Однако теперь пошли и казни руководителей опричного войска, не сумевшего отстоять Москву от врага. Так, казнен был (посажен на кол) брат второй жены Грозного, Михаил Черкасский (Михайло Темрюкович): его, командовавшего в 1571 г. передовым полком, заподозрили в измене, когда крымчаки неожиданно оказались в четырех верстах от царской ставки. Подозрения усилились оттого, что прошли слухи: в войске Девлет-Гирея был и отец Михайлы, Темрюк. И что отец с сыном будто бы сговорились. По сведениям Г. Штадена, Михаила Черкасского зарубили опричные стрельцы. Впрочем, можно ли верить Штадену, если он и сам дезертировал тогда с поля боя? За что и был лишен боярства (надо думать, и немецкого баронства. – Д. В.) и поместья, возвращенных прежним владельцам, земским – князю Оболенскому и дворянину Хпопову.
Казнили также воеводу передового полка, опричного боярина князя В. И. Темкина-Ростовского (по другим сведениям, это было сделано еще до сожжения Москвы, в феврале 1571 г., причем его имение отдали тем, кому он отказался вернуть долг). Казнили и воеводу Сторожевого полка Василия Петровича Яковлева-Захарьина (судя по фамилии, родственника первой жены царя), опричного кравчего Федора Салтыкова; обвинили и бояр Шереметевых.

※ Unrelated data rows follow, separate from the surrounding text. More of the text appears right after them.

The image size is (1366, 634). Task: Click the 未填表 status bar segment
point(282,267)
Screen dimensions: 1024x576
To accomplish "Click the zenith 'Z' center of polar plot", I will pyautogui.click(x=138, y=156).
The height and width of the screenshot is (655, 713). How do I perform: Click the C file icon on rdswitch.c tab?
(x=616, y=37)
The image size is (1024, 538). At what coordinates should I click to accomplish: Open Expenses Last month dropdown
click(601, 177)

Казни и опалы опричных бояр и думных дворян продолжились и после того. В число жертв попали: Лев Салтыков (казнен), Иван Чеботов (пострижен в монахи), Иван Воронцов (казнен), ясельничий Петр Зайцев, доверенный человек Алексея Басманова (повешен на собственных воротах)… Само понятие «Опричнина» было уничтожено в августе 1572 г., даже употребление этого слова запрещено под страхом смертной казни. Вместо Опричнины возник государев двор. Впрочем, в не столь долгом времени жизнь показала: от смены названий самой по себе мало что меняется.

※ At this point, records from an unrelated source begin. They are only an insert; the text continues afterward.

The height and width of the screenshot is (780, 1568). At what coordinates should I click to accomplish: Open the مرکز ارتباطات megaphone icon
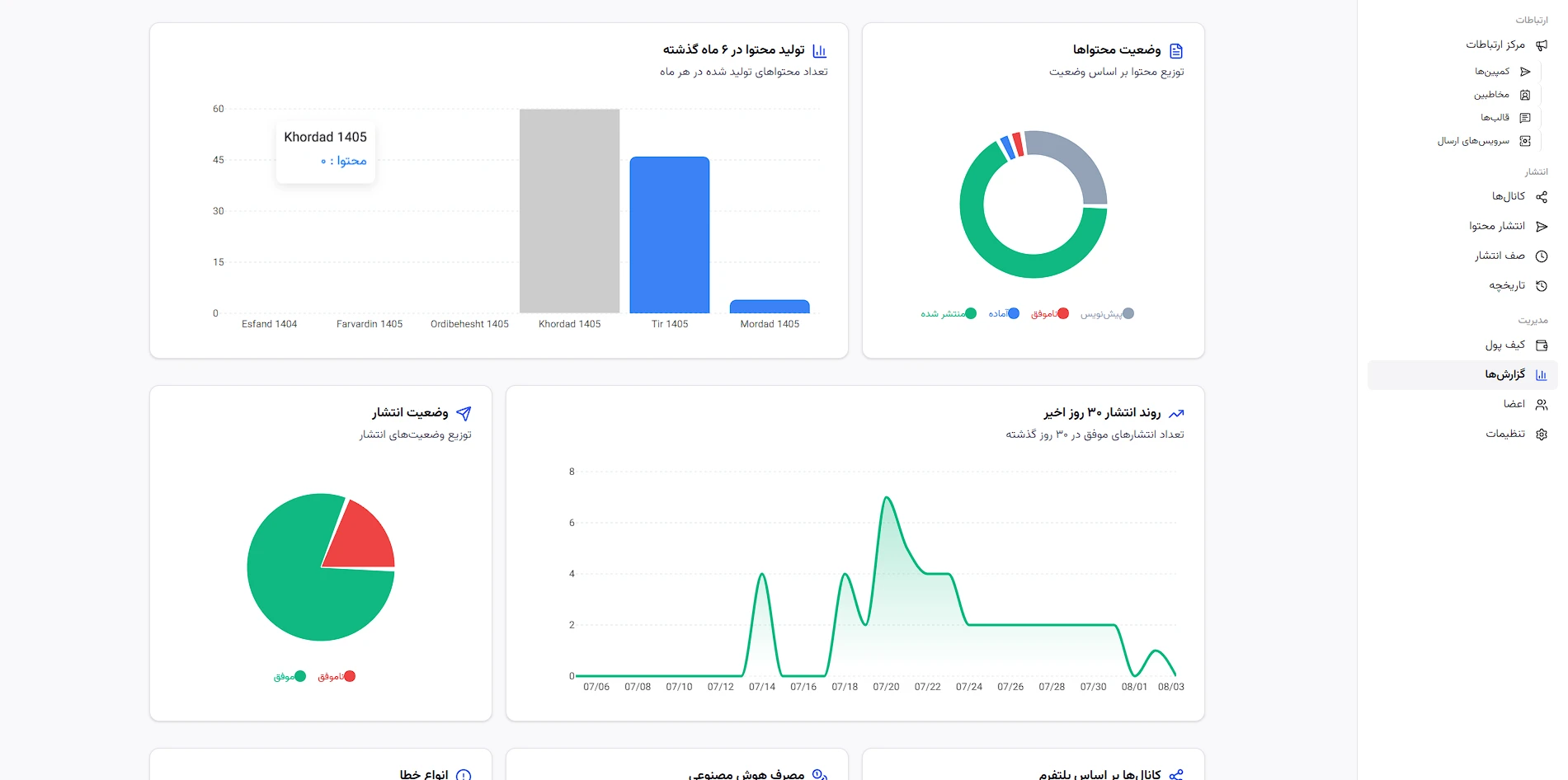[1541, 45]
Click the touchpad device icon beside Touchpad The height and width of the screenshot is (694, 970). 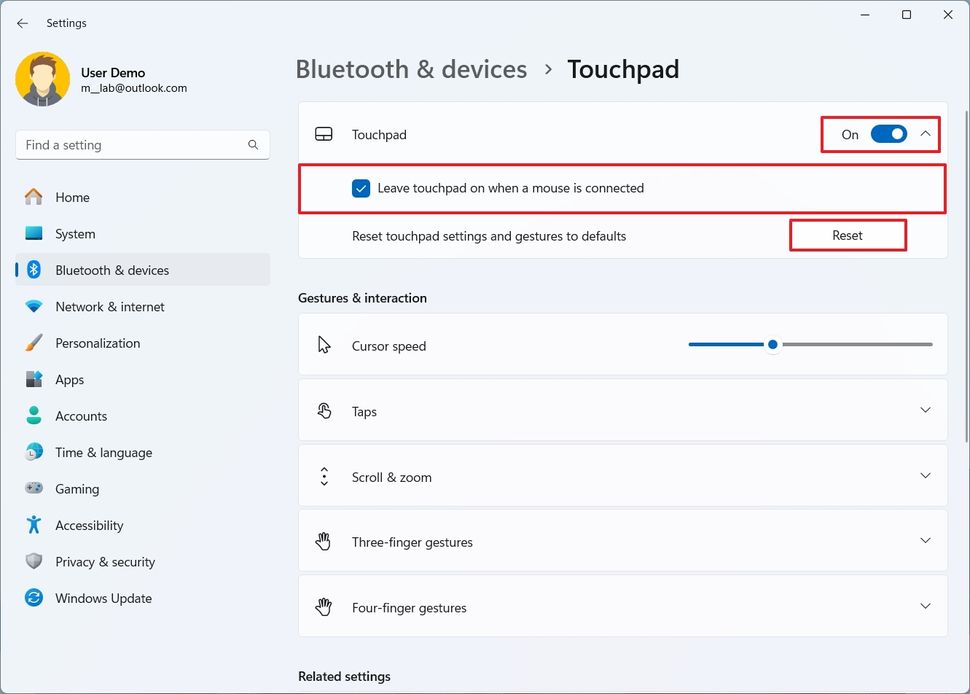[x=324, y=133]
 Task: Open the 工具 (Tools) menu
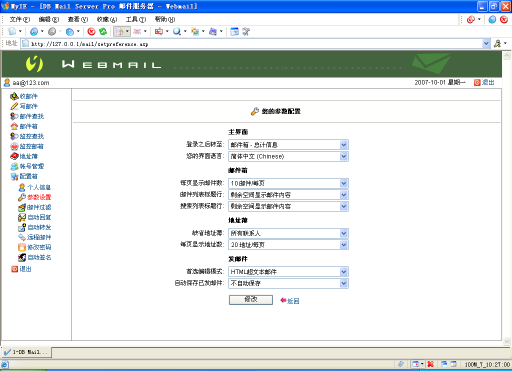136,19
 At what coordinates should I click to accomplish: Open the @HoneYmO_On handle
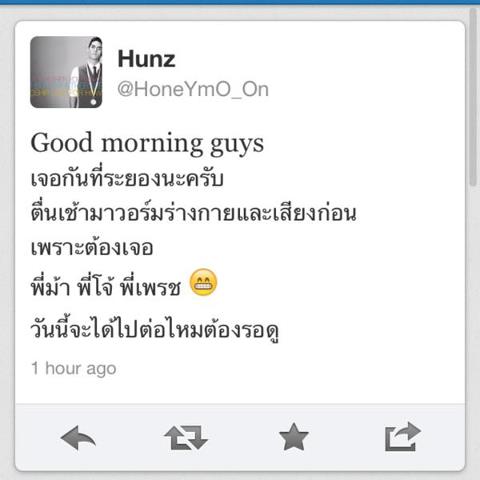(x=193, y=89)
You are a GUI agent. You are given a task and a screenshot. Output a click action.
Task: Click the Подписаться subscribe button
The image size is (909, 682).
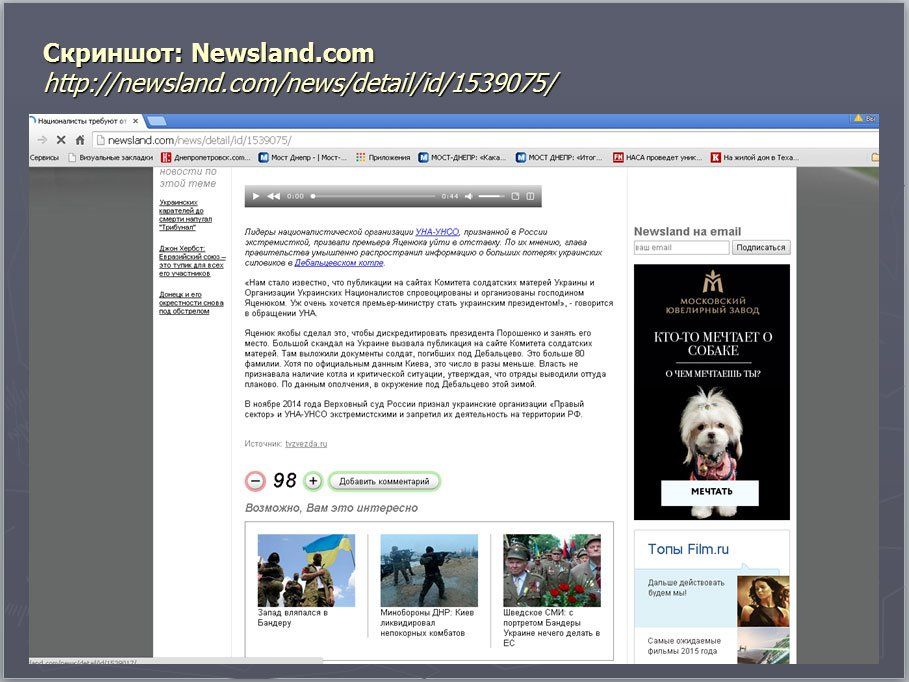point(761,247)
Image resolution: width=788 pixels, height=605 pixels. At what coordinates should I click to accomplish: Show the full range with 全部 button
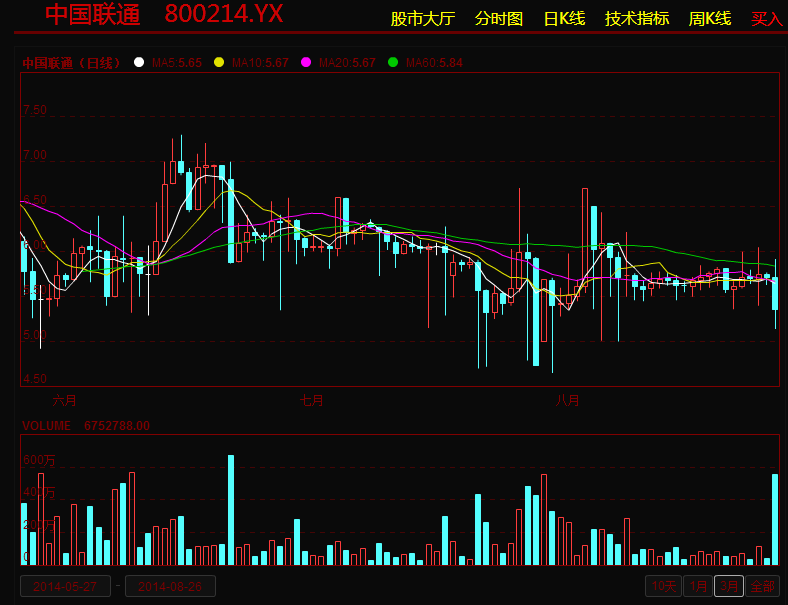point(762,586)
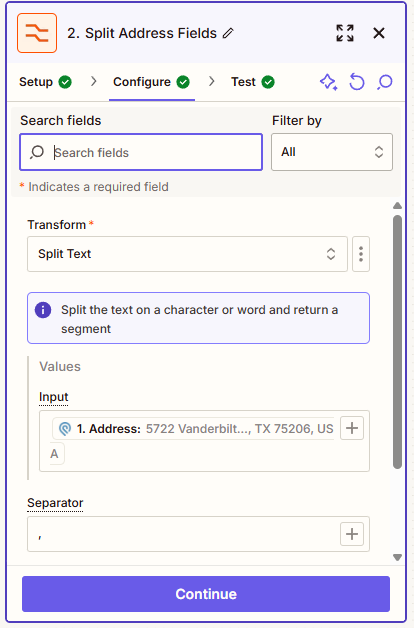This screenshot has width=414, height=628.
Task: Open the AI sparkle assistant icon
Action: point(328,82)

Сам Малюта Скуратов и еще один из руководителей Опричнины Василий Грязной «попросились на фронт»; Р. Г. Скрынников предполагает, что попросились они действительно сами, чтобы доказать преданность царю чем-то кроме избиения безоружных соотечественников. При штурме 1 января 1573 г. Вейсенштейна (ныне Пайда в Эстонии), который русские осаждали с августа 1572 г., Скуратов пошел на приступ в пролом крепости – обычно на такие задания дворян не посылали, а только стрельцов или боевых холопов. То, что царь пустил его на такое дело, было признаком немилости. Там Малюта и погиб. Это все-таки делает обер-палачу некоторую честь: по крайней мере, умереть сумел как солдат. В. Грязной через несколько лет попал в плен к крымчакам.
Вскоре под Коловертью (близ Ревеля) русские потерпели новое поражение от шведов, во время которого, помимо всего прочего, изменил князь А. Г. Черкасский (тоже родственник Марии Темрюковны. – Д. В.).